La figura de Zaqueo se constituye en el prototipo de persona que Jesús busca incansablemente. En su peregrinación hacia Jerusalén, el Señor es la vida que se abre camino entre el rechazo y la muerte, pero también entre la esperanza y el encuentro. La conversión de Zaqueo termina por coronar la mirada de misericordia que ofrece Dios.
Zaqueo era jefe de los publicanos, muy rico, pero despreciado por los judíos piadosos y odiado por el pueblo, por obligar a pagar más de lo debido en impuestos y por trabajar para los romanos. Jesús probablemente conocía a Zaqueo, ya que lo llama por su nombre. A su vez, Zaqueo había oído hablar de Jesús y, tal vez, hubo algo en él, un vacío interior o una simple curiosidad, que lo llevó a querer ver al Señor. Hubo un recíproco interés de ambos por “conocerse”.

ENUNCIADO DEL EJERCICIO >>
Reproduzca literalmente, del texto sobre Zaqueo, todo el fragmento que va desde "La figura de" hasta "que ofrece Dios.", ambos incluidos.

DATOS PROPORCIONADOS >>

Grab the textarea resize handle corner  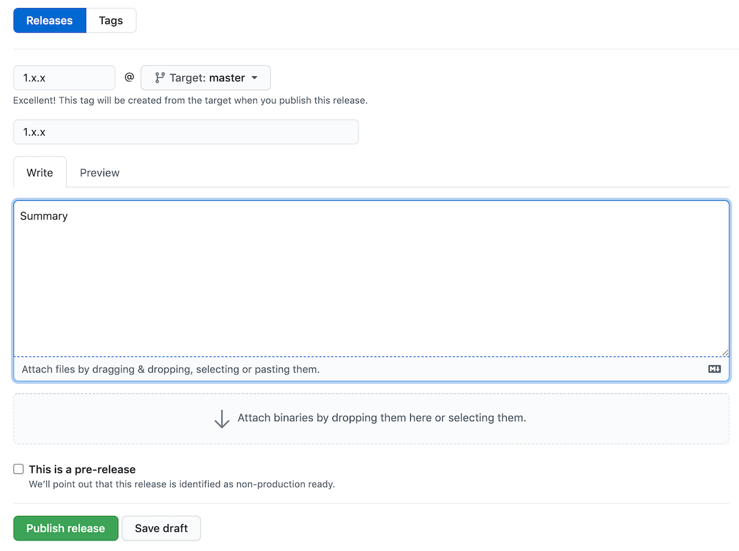[x=725, y=352]
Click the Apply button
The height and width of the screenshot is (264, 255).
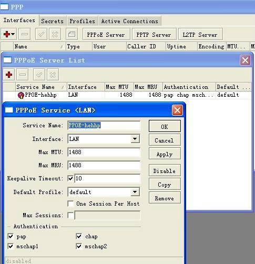point(165,154)
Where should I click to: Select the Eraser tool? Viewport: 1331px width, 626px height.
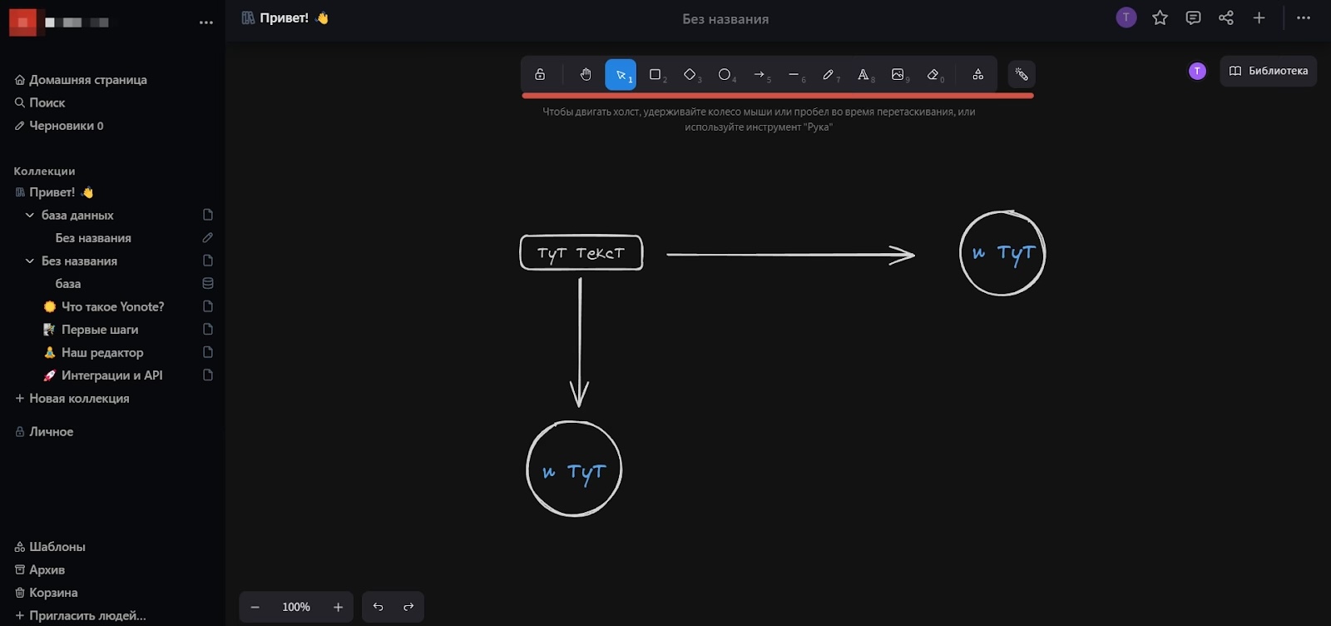coord(933,75)
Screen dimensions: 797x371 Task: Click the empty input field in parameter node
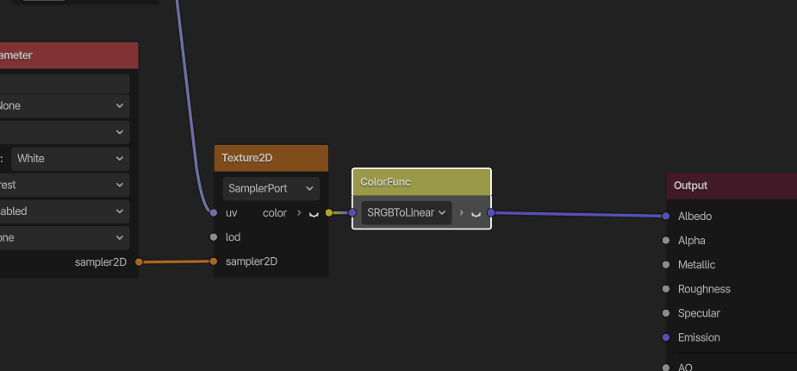click(65, 83)
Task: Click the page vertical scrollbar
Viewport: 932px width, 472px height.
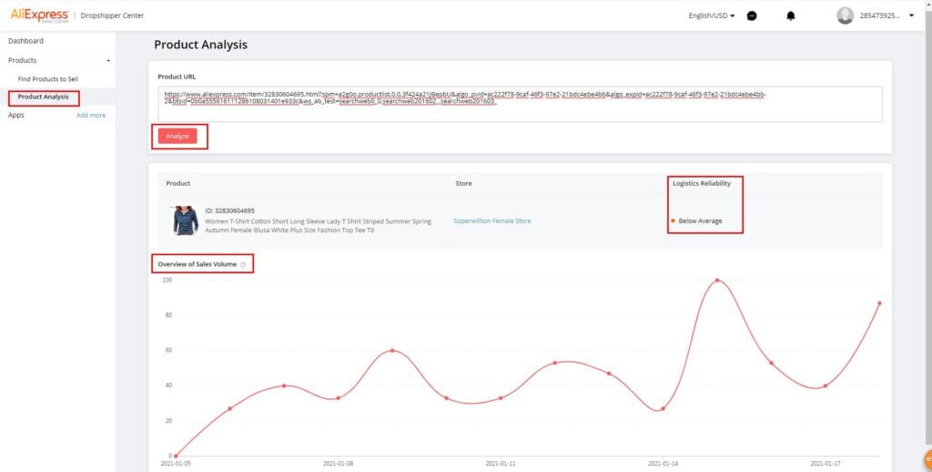Action: pyautogui.click(x=928, y=226)
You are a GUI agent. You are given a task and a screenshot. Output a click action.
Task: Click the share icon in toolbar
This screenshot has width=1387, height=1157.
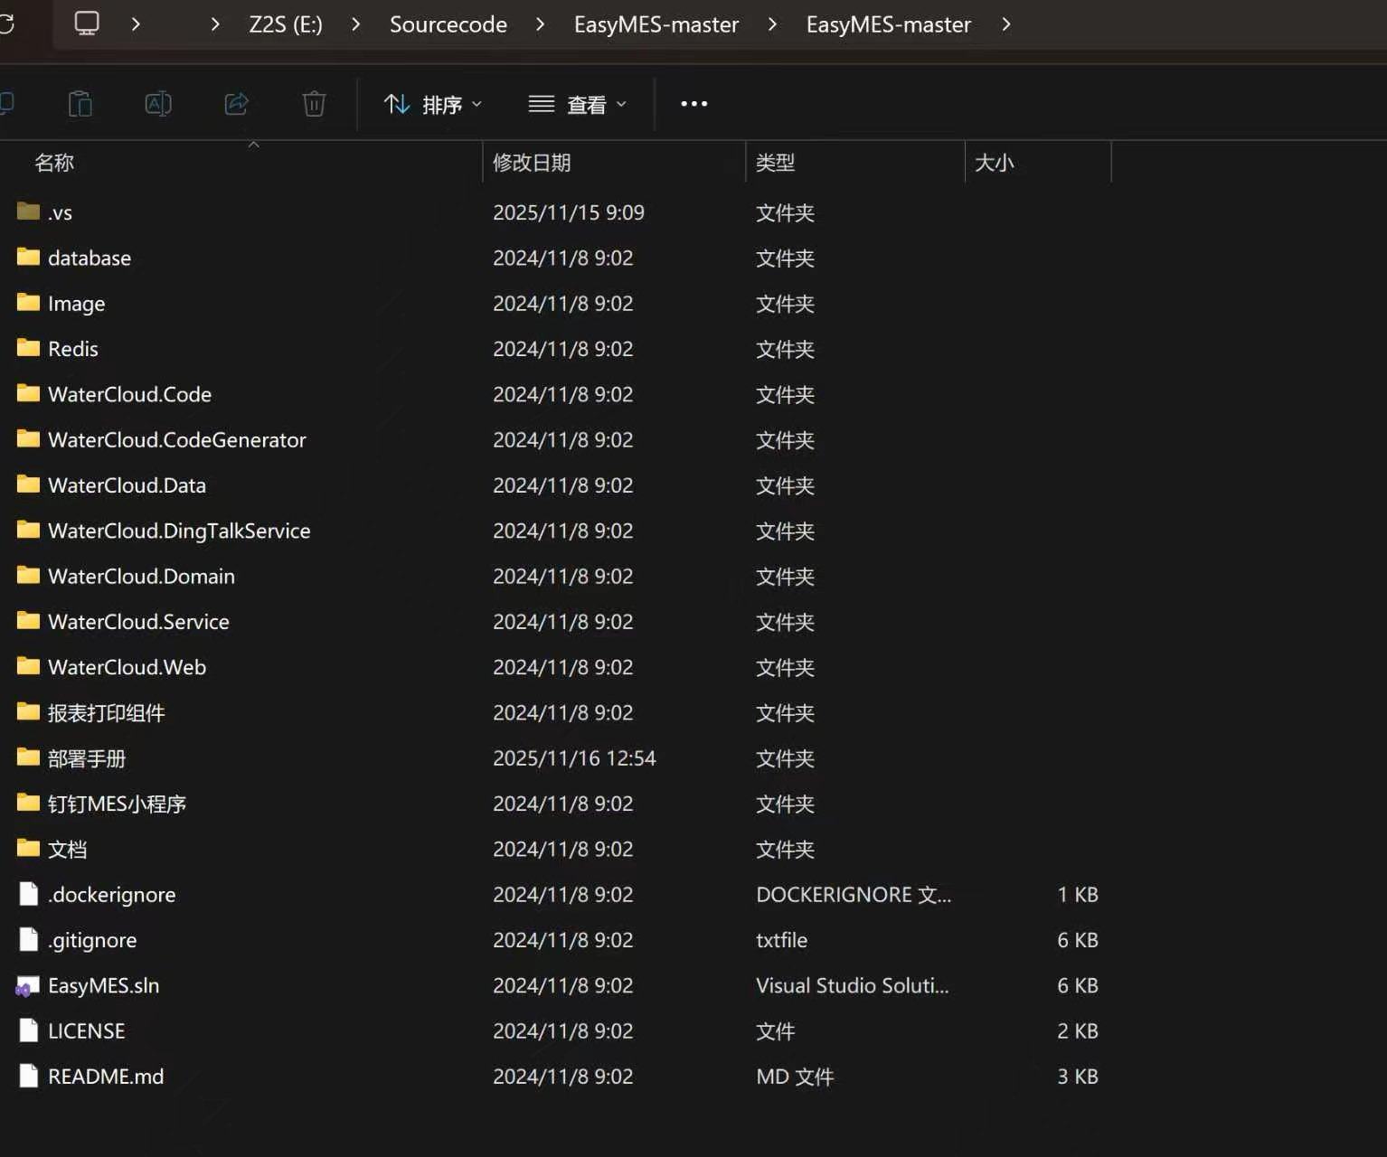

RESULTADO DEL EJERCICIO >>
La figura de Zaqueo se constituye en el prototipo de persona que Jesús busca incansablemente. En su peregrinación hacia Jerusalén, el Señor es la vida que se abre camino entre el rechazo y la muerte, pero también entre la esperanza y el encuentro. La conversión de Zaqueo termina por coronar la mirada de misericordia que ofrece Dios.